The best possible management of newborns requiring breathing support in the delivery room remains a critical area of newborn research. International resuscitation guidelines have changed dramatically over the last 20 years as research has produced more evidence-based practices.

Until now, term babies (born after 37 weeks of pregnancy), and extremely preterm babies (born before 28 weeks of pregnancy) have been the focus of research in the delivery room. However, with almost 1 in 10 babies being born premature in Australia, and most of those being born after 32 weeks of pregnancy, it is important to continue to research the best way to care for all preterm newborns.

There is currently uncertainty in the care of moderate and late preterm infants (babies born between 32 and 35 weeks pregnancy) and a lack of agreement internationally in the optimal starting oxygen concentration to use when supporting these babies at birth.

At the moment, doctors at maternity hospitals in Victoria use a range of oxygen treatments when breathing support is needed at birth for these babies. About half of the hospitals and their staff start breathing support using 21% oxygen (this is the same as the air we all breathe), about a quarter of hospitals would start with 30% oxygen, and the remainder recommend starting in the range of 21-30%, leaving the choice of oxygen concentration within this range to the doctor in charge (unpublished survey data).

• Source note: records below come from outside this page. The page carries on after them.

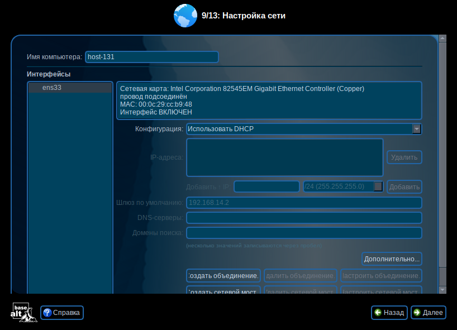This screenshot has height=330, width=457.
Task: Click the Создать сетевой мост button
Action: point(223,291)
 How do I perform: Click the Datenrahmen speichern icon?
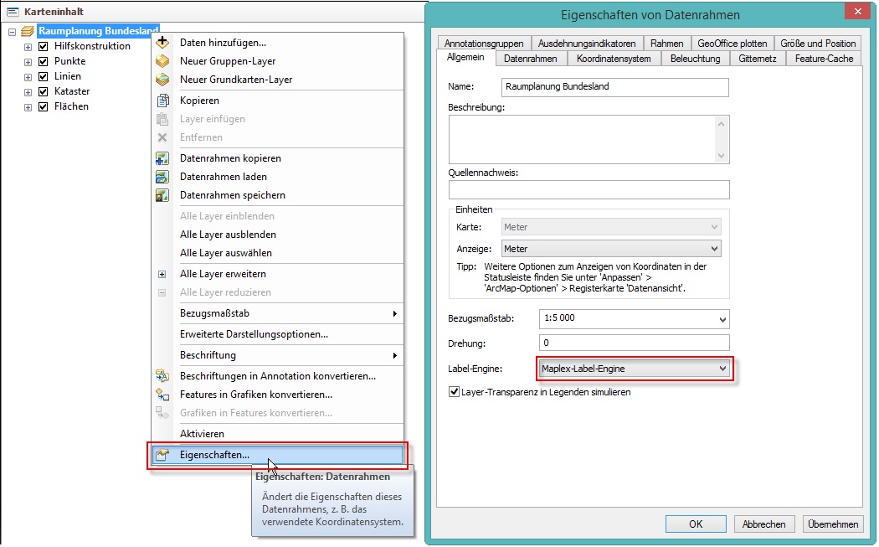(x=163, y=195)
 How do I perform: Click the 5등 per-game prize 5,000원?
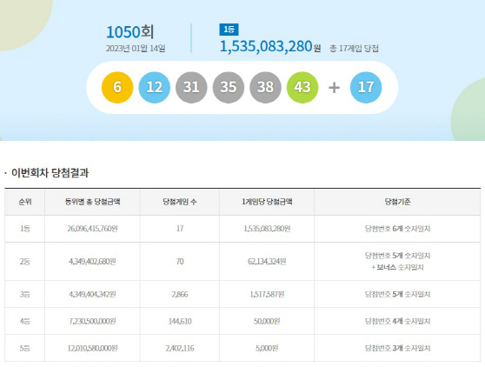(x=267, y=348)
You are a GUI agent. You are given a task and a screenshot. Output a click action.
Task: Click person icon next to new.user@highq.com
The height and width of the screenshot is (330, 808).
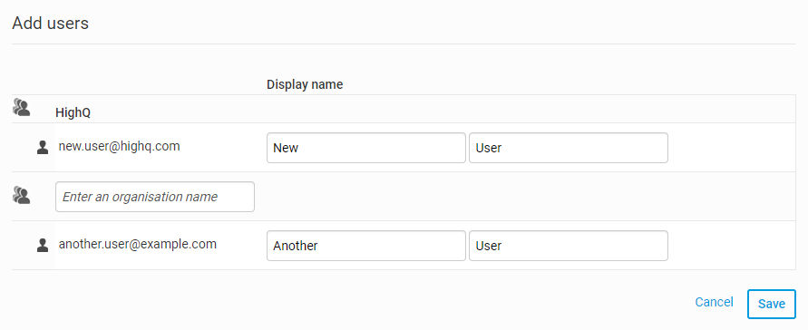(x=43, y=148)
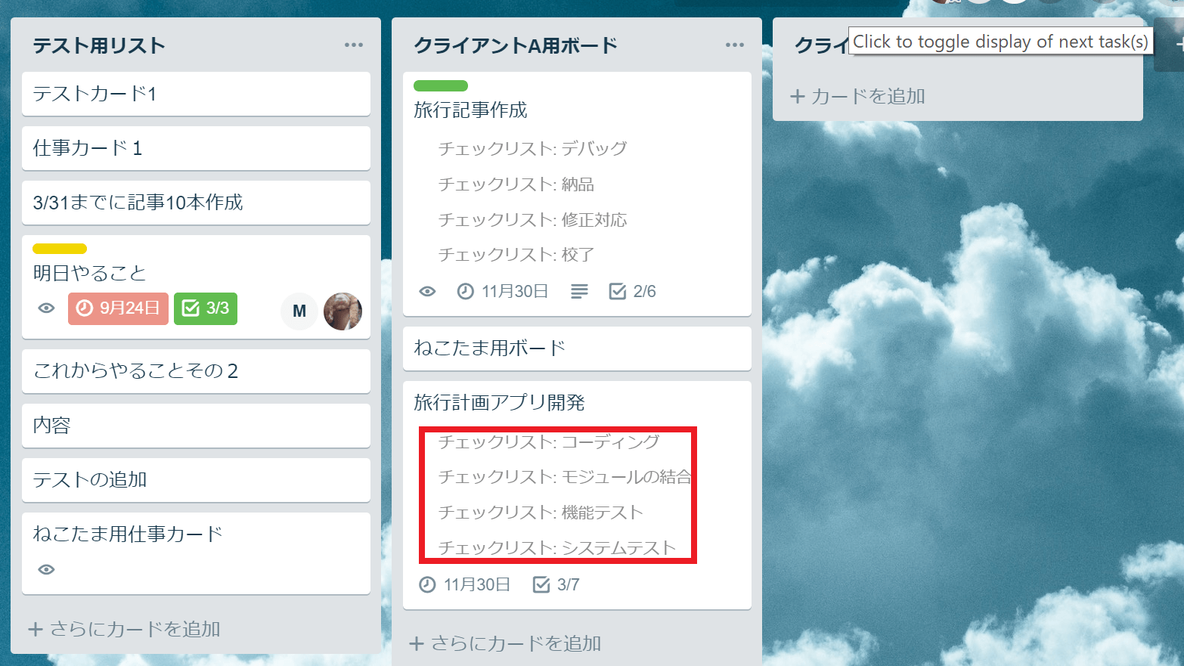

The AIROPLANE Trial compares two different initial oxygen concentrations to help support breathing in the first few minutes after birth. We will assess whether either approach leads to babies having less need for breathing support or oxygen treatment beyond the first few minutes of life or spending less time in hospital.

The AIROPLANE team are passionate, dedicated clinicians and experienced researchers at the Royal Women’s Hospital, Melbourne. They care for babies in the Neonatal Intensive Care Unit every day. Our hope is that the results from the AIROPLANE Trial will provide doctors with robust evidence on which to base their everyday practice when caring for these precious babies.